2.7
そんな訳で、シルフは自由に人間になったり、猫になったりできるようになった。
授業が終わるチャイムが鳴る。今日一日、頭の中はシルフだらけで授業の内容なんて全然入らなかった。梨絵と話していても、何だか落ち着かなかった。
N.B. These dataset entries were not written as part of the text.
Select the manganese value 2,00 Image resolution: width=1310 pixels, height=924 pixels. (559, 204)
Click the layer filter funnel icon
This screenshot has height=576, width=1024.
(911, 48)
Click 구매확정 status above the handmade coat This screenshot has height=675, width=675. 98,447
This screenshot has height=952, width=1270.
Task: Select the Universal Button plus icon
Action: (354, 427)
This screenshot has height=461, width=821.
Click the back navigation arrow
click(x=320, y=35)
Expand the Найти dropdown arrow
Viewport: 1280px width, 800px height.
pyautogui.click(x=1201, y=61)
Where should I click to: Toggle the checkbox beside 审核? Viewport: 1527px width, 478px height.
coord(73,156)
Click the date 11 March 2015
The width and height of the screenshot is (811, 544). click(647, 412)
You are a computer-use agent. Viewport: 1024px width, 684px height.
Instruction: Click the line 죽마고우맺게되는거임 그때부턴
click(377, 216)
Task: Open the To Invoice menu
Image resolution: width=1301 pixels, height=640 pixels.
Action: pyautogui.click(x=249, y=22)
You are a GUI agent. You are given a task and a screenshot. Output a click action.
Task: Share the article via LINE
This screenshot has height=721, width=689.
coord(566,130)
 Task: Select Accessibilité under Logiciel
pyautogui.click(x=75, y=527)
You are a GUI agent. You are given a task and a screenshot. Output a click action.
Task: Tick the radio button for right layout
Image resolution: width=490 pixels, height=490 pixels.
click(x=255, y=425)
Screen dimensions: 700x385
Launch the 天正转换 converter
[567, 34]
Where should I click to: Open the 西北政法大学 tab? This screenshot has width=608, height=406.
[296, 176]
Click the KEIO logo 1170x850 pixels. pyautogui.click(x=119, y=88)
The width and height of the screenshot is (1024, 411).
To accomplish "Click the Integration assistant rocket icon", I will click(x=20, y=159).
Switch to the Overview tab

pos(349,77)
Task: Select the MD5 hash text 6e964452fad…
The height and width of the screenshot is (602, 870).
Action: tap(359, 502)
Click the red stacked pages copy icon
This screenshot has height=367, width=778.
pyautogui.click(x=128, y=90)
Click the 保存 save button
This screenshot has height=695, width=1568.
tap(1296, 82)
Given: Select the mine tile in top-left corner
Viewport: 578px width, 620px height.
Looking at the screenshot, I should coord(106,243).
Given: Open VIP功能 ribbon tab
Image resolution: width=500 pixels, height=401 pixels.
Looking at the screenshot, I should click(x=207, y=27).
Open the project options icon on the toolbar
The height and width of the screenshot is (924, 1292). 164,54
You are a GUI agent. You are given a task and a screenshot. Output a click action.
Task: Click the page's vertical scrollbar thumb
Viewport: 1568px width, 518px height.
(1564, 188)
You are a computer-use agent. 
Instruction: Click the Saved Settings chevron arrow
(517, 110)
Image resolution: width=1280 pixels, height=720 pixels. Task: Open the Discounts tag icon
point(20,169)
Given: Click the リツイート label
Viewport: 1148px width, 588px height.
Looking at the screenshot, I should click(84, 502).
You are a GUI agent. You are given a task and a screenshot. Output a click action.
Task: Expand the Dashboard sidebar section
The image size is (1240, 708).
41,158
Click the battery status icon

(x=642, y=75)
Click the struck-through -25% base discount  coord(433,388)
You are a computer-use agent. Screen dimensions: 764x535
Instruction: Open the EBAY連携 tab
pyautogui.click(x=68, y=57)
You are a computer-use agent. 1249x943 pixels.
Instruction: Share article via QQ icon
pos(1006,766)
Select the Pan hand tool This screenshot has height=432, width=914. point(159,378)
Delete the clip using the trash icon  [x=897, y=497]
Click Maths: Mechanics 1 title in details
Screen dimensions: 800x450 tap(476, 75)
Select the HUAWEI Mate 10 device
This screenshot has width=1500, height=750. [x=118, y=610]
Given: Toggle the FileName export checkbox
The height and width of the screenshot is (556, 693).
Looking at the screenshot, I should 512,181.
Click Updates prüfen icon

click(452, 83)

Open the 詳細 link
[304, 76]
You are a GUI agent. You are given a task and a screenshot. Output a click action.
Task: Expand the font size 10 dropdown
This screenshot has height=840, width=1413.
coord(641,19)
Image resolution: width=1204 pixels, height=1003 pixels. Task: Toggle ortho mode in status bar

「凛乃ー!帰ったらすぐ凛乃の家に行くねー!あ、鳴海も来る?」
「んじゃ俺も行こっかなー。シルフって猫、気になるし!」
「よし!じゃ、よろしくね凛乃」
「うん。…って、えぇ!?ちょっ梨絵、保仁ー!!」
バイバーイと手を振って自転車に乗った梨絵と保仁は、走り去ってしまった。
梨絵と保仁が家に来るの!?ヤバくない!?早く帰ってシルフに言っておかなきゃ!
「シルフ聞いて!友達が家に来るの!!だからっ」
「大人しくしててほしいのですね。分かりました」
部屋に戻るなり私が言った事情に、シルフは冷静に判断し答えた。何かを食べた後らしく猫らしく顔を洗っている。猫らしくというか、見た目は本物の猫だけど、一応。
私はカバンを机の横に置いた。着替えるのは後でいいや。どうせすぐに梨絵たちが来るだろうから。